Valentina y Nos bautiza “Lo que fue, es y será”

La cantante y compositora caraqueña acompañada por distintos músicos, bautiza su álbum debut una producción ecléctica que contiene distintos estilos

Por Mercedes Sanz • @jazzmercedes • Fotografía Archivo

Lo que transmite es dulzura y tranquilidad. Escucharla cantar y verla actuar es como flotar en el mar, tumbarse en la arena o hacer cualquier acción que implique relax. Su voz es calmada y enérgica a la vez. Aunque tiene tiempo cantando y ha colaborado con artistas de variados estilos, ahora es cuando Valentina y nos muestra su ópera prima: Lo que fue, es y será. “Es más una representación de un antes, un ahora y un después en mi vida como artista”, es lo que dice a propósito del nombre poético de su primer trabajo.

Valentina Becerra no es de las que hace bulla por las redes sociales cada vez que se presenta. Prácticamente hay que preguntarle cuándo y dónde va a cantar. Para nada es mediática, pero siempre está activa. Ha estado al lado de figuras notables como Carlos “Nené” Quintero o el recientemente fallecido Aquiles Báez, y también en otros proyectos no tan expuestos. Su versátil voz se presta para muchos géneros musicales venezolanos, latinoamericanos y del mundo.

Lo que fue, es y será es el producto del recorrido de Valentina Becerra. Es su carta de presentación.
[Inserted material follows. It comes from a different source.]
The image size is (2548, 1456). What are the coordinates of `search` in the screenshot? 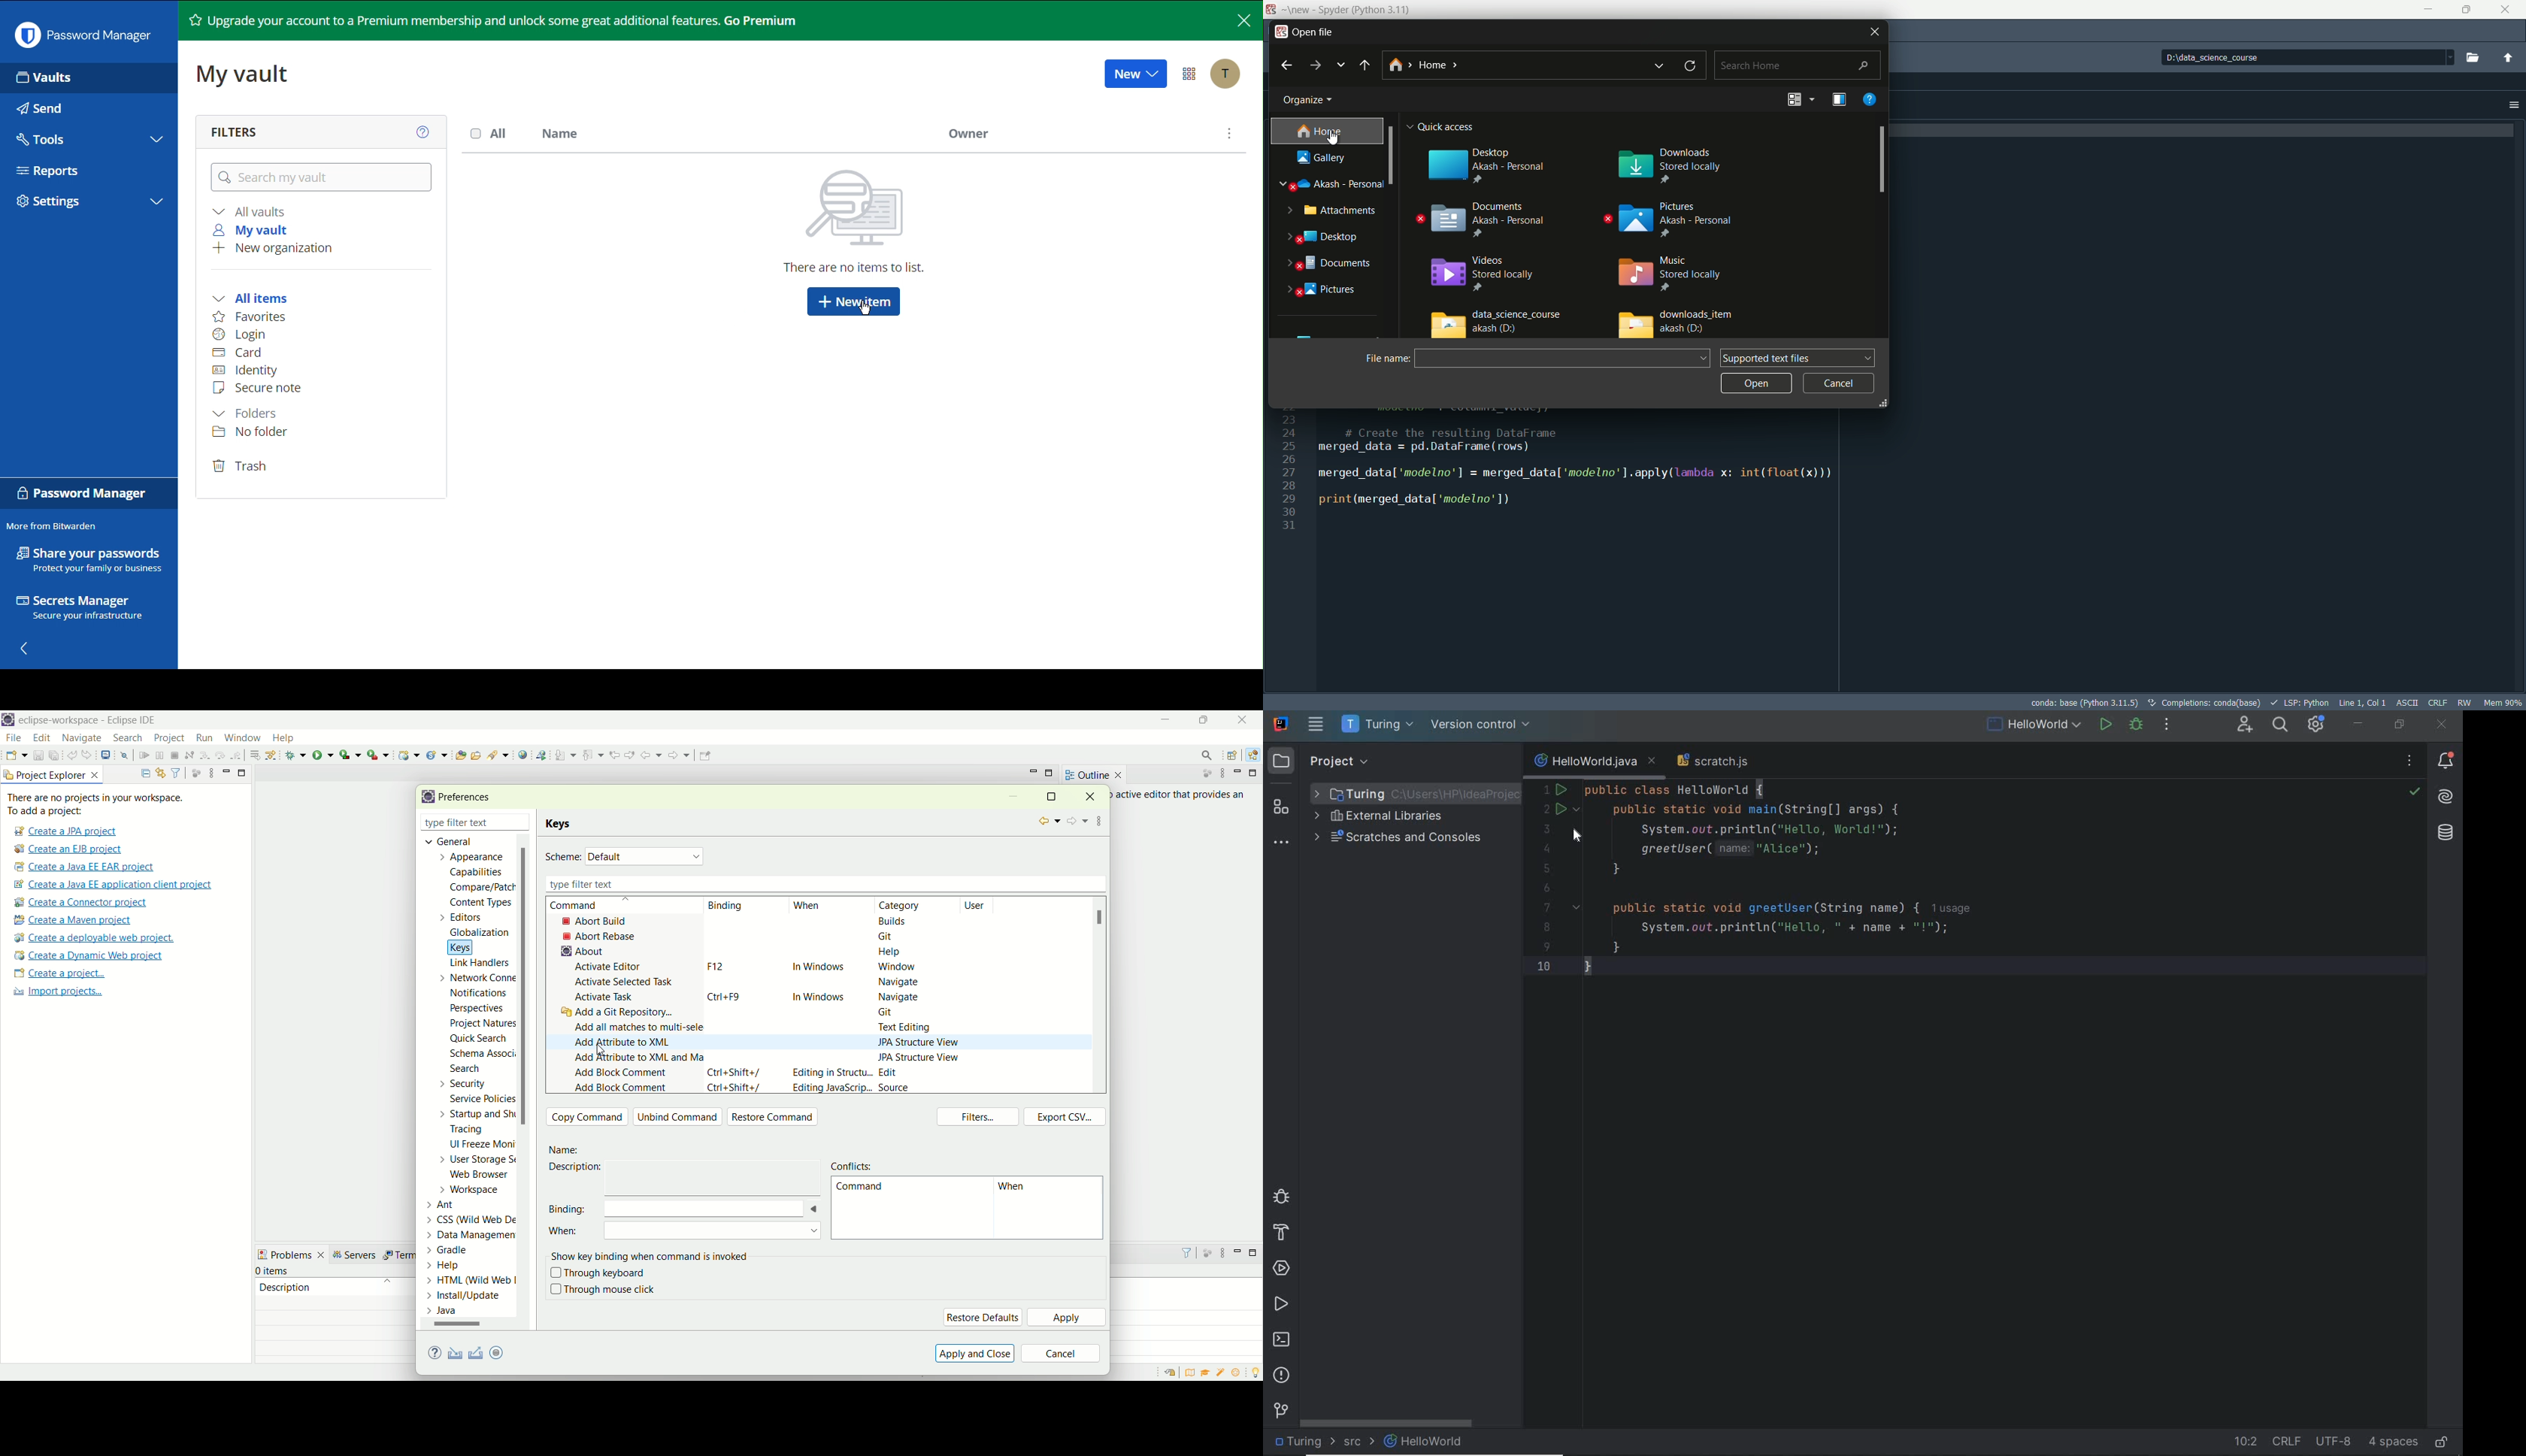 It's located at (1795, 66).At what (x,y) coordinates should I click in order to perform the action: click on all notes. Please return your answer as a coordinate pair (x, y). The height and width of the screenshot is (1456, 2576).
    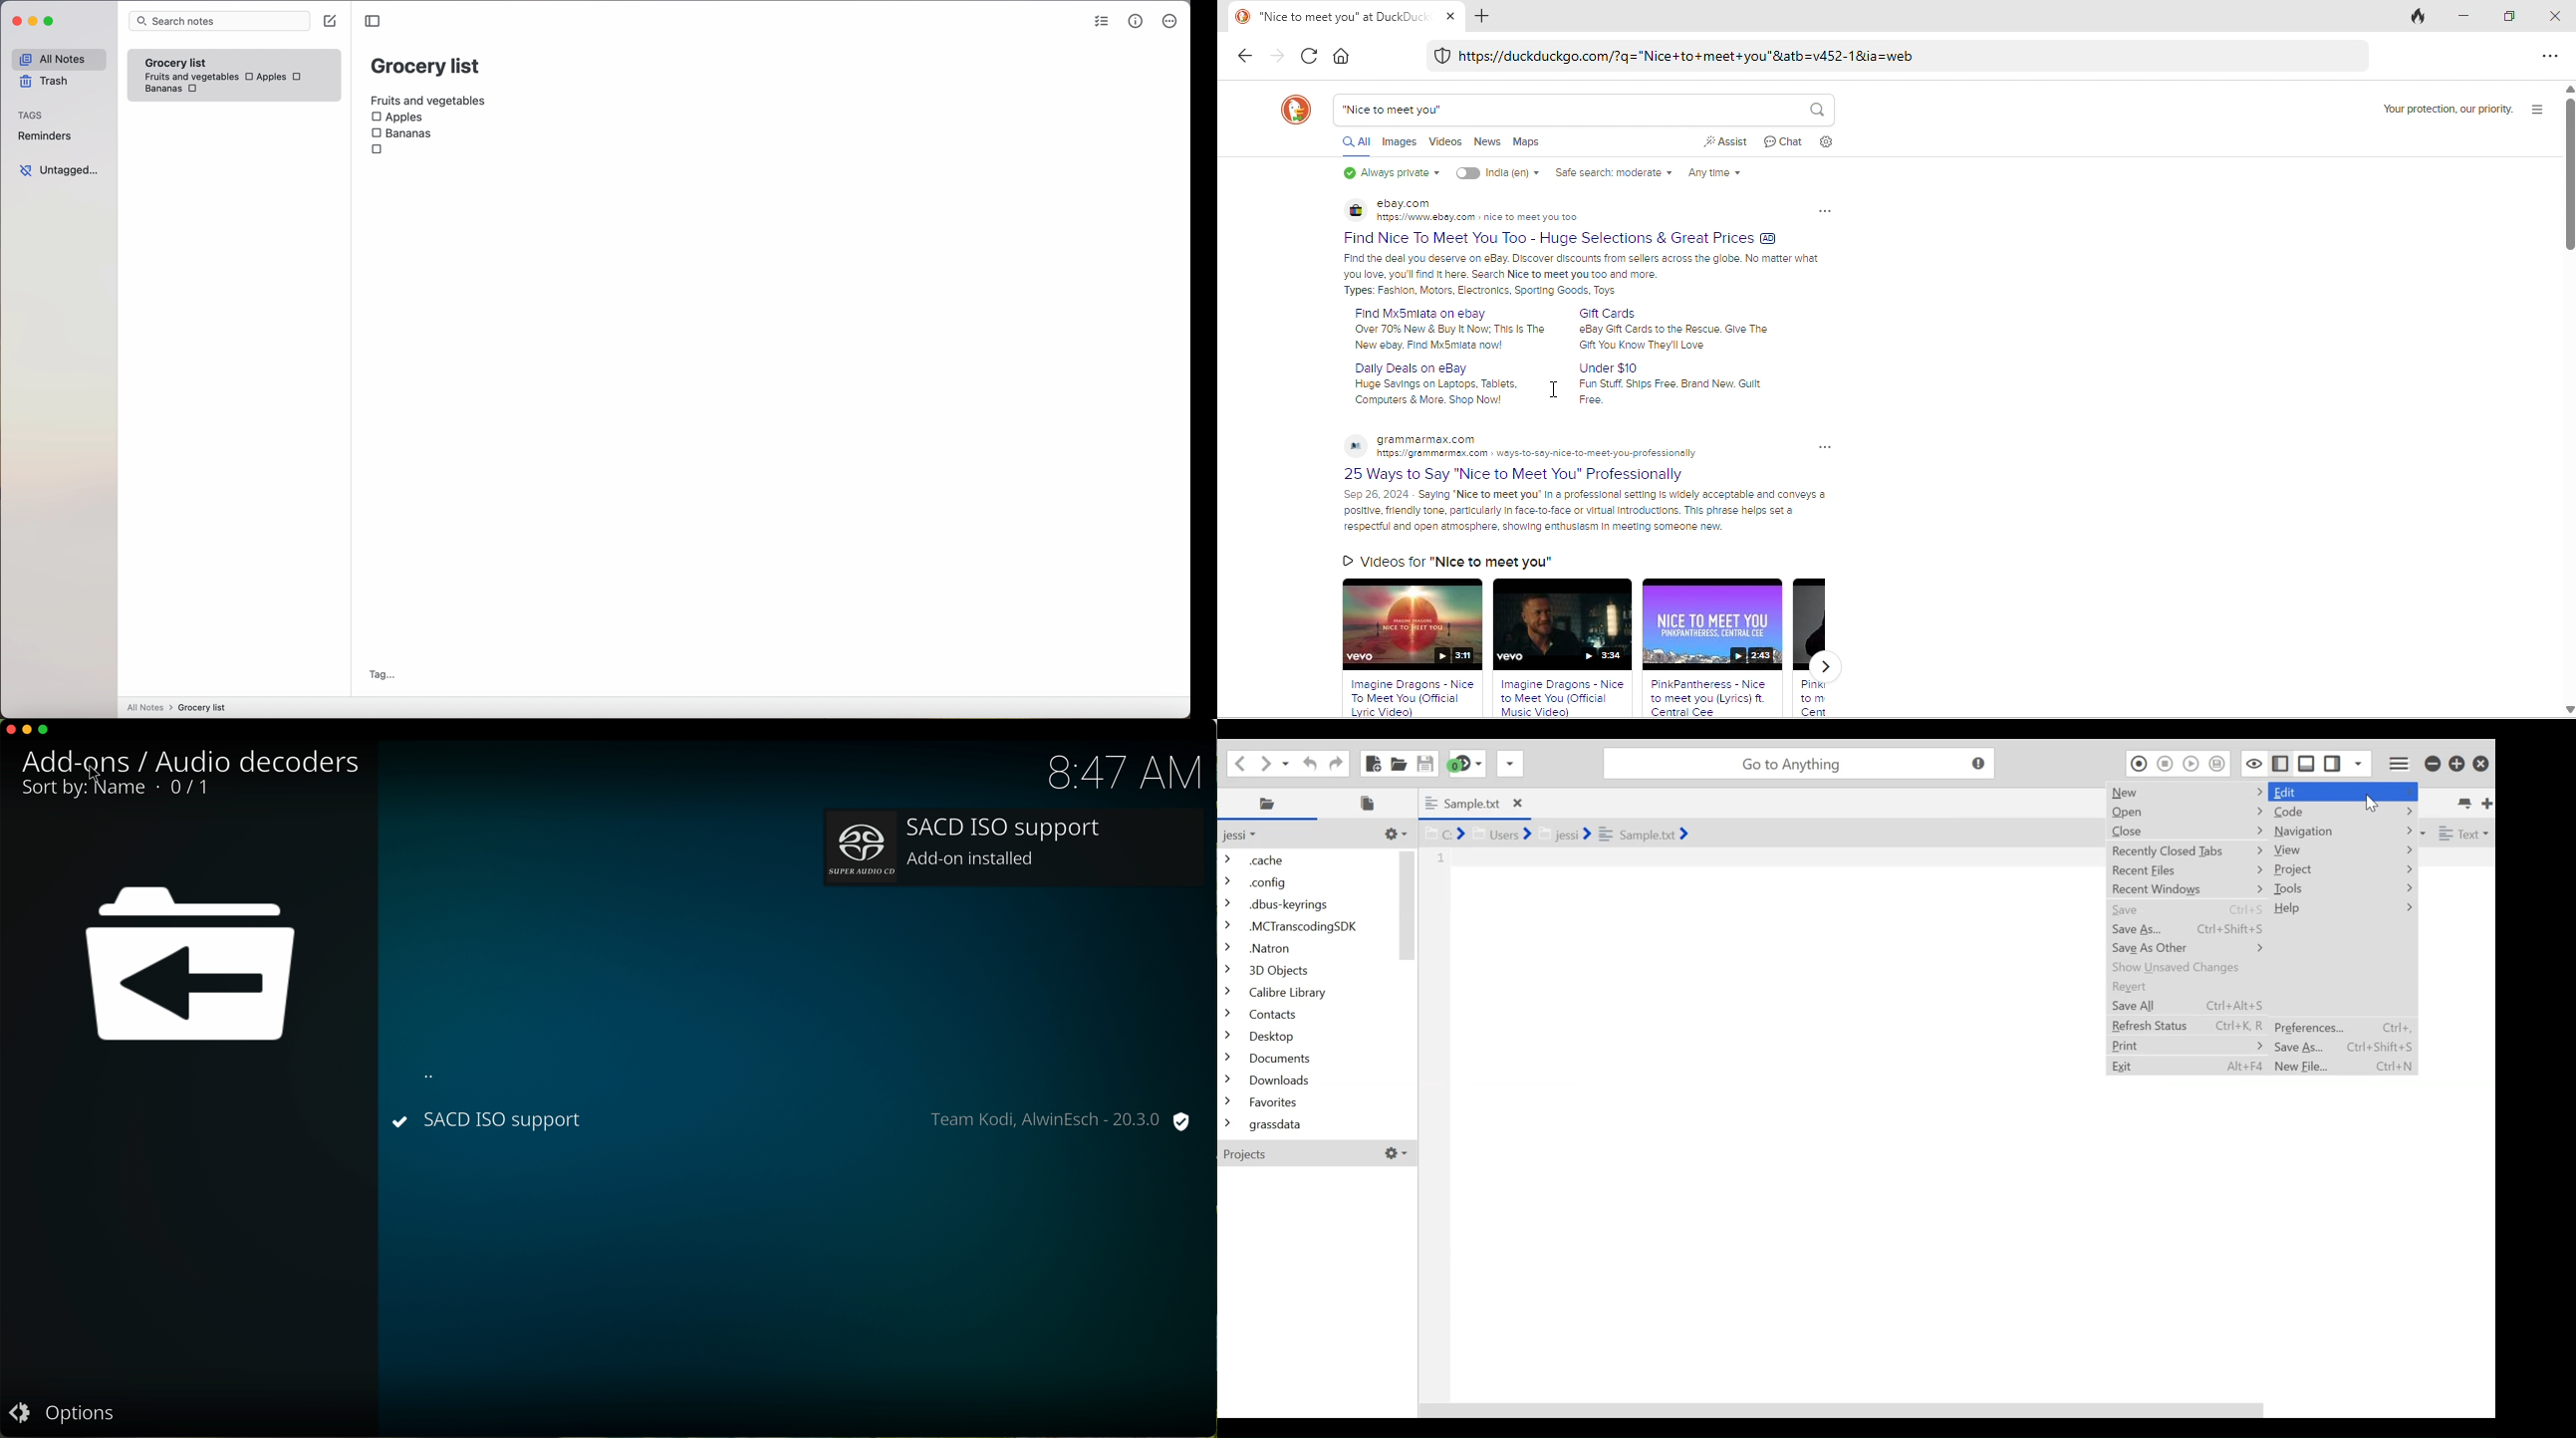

Es una placa llena de jazz, bossa nova, coqueteos con el rock, la música venezolana, y todo eso aderezado con el toque de la cantante y de los músicos que la acompañan: Laurent Lecuyer, Jose “Tipo” Núñez, Heriberto Rojas, Rigel Mitxelena, Roberto Girón, Nené Quintero, Jorge Becerra (su padre), entre otros. Hay composiciones propias y versiones. El disco se halla en las plataformas digitales. La artista empezó desde niña en el canto y pudo contar con el apoyo de sus padres. “Mi mamá siempre me tomó en serio las cosas que a mí me gustaban, siempre me reforzó esa sensibilidad por el arte. Ella siempre vio en mí un potencial”, señala la intérprete.

¿Qué más recuerdas de esos inicios musicales?
Mira, recuerdo que mi papá me regaló un cassette en unas vacaciones. Y me lo aprendí de memoria porque también era como demostrarle a él que yo sabía cantar. Como mi papá biológico es músico, pero no vivía con él, yo dije en mi cabeza de niña de siete u ocho años: ¡Nada!, esta es la forma de demostrarle a mi papá que yo lo quiero (risas). Entonces me aprendí el cassette. Digamos que ese fue mi primer contacto, tener retentiva. Oía de todo, música venezolana, latinoamericana, de otros países, hasta cosas extrañas (risas).

La producción contiene estilos como el jazz, el rock, la bossa nova

¿De qué era ese cassette?
(Risas) Era un cassette de gaitas del Gran Coquivacoa.

Hiciste estudios musicales formales.
Sí, vi clases de cuatro cuando era niña, pero nunca me interesó un instrumento como tal. Tengo una guitarra, pero después como a los once años empecé a ver clases de canto en Mérida, donde vivía. Participé en un festival de la voz liceísta. Ese fue mi primer contacto con el público. Era un tema de Luis Mariano Rivera, y en este disco incluí un tema de él. Años después, cuando me vine a Caracas, empecé a estudiar. Descubrí que en el IUDEM (Instituto Universitario de Estudios Musicales) daba clases Biella Da Costa, como en 2005. Cuando vi clases con ella, eso me encantó y allí me quedé hasta que abrieron la Universidad de las Artes.

Antes de este disco venías participando con otros artistas.
Sí. Yo creo que podría hacer un disco de puras participaciones que he tenido en otros discos, y lo he pensado. Creo que en algún momento puedo hacer hasta un álbum doble (risas).

Te paseas por numerosos estilos.
Sí, múltiples estilos porque desde joven he estado influenciada por mis padres, que han escuchado música de todas partes. Y cuando viene a Caracas a estudiar con Biella, ya yo conocía el jazz, el blues, y dije que por aquí van los tiros.